DiNovo, who performed Canada’s first legal same-sex marriage in 2001 and authored the 2021 memoir, “The Queer Evangelist: A Socialist Clergy’s Radically Honest Tale,” said that the Bible sanctifies a broad spectrum of human love and family structure, from same-sex attraction to polyamory.
DiNovo can be viewed on an online video queering various “texts of terror” and interpreting other stories that validate the queer experience. One of the common examples she cites is the baptism of the Ethiopian eunuch, which purportedly shows that the very first Christian convert was a gender-nonconforming person of color, and indicates that the church was a welcoming queer community at its inception.
“Now, how did the eunuch convince Philip to baptize them?” DiNovo posits, referring to the first-century eunuch by a nonbinary pronoun. “By knowing their Bible and quoting Scripture at Philip. Lesson for all of us.”
In the words of queer theologian, author and minister Robert Shore-Goss, the queerness of the Bible is not a social construct or willful interpolation; it comes directly from the divine source.

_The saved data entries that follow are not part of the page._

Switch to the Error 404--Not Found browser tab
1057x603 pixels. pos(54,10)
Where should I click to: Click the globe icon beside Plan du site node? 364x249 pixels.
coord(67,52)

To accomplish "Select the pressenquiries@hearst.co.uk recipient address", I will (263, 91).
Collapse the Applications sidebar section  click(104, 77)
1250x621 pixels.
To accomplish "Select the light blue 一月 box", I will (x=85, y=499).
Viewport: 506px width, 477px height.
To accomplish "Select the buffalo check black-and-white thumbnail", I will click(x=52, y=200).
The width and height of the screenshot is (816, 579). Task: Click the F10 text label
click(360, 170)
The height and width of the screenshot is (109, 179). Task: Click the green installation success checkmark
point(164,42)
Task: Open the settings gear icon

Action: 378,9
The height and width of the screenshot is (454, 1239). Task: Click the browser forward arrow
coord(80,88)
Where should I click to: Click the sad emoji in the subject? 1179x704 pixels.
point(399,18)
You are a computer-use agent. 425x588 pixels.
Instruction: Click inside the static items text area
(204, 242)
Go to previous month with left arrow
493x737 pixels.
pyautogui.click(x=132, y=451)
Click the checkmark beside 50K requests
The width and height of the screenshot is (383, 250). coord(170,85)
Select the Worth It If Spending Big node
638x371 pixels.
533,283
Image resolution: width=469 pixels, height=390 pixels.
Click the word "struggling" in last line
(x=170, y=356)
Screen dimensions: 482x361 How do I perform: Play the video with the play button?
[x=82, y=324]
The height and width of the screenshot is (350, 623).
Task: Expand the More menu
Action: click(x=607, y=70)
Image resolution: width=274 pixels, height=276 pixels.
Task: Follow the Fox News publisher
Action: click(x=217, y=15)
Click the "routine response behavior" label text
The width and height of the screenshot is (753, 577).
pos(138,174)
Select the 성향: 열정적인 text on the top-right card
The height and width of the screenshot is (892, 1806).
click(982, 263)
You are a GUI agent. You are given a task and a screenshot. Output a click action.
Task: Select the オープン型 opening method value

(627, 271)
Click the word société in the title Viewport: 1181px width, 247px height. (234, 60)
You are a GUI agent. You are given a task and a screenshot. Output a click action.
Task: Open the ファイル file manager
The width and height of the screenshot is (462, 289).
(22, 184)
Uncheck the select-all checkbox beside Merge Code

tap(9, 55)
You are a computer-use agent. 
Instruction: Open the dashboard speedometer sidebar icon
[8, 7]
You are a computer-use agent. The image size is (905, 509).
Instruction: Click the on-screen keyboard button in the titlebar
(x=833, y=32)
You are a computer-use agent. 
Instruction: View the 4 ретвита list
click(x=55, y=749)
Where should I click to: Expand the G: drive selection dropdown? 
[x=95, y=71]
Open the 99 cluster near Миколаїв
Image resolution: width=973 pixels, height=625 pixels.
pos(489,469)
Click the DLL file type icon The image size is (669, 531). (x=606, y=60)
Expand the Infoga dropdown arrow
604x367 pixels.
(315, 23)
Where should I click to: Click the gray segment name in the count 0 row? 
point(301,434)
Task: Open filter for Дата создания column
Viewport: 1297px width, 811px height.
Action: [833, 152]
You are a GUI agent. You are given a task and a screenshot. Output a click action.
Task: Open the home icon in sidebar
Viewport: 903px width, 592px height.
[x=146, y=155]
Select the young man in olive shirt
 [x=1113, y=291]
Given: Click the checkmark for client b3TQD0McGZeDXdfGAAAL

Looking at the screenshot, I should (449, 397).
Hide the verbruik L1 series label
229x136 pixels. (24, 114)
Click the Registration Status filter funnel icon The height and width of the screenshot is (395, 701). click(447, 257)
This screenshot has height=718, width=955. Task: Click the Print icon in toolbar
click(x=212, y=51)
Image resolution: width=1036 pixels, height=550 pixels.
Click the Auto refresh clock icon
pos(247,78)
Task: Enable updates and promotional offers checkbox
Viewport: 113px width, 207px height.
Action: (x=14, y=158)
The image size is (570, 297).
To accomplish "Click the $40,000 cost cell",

“God is more akin to queers, the sexual outlaws who break cultural codes of decency and sexual restrictedness,” Shore-Goss wrote in 2021. “God is a ‘faggot’, for God creatively pursues the conception of Jesus outside the bounds of vanilla religiosity.”
“The pervert Jesus lacks middle-class respectability, male and heterosexist constructions of authoritarian, patriarchal and heteronormative Christianities,” Goss wrote.
These arguments make no dent on conservative Christians, who see queer theology as a vain exercise in sophistry to twist sacred writings into saying the opposite of what was intended.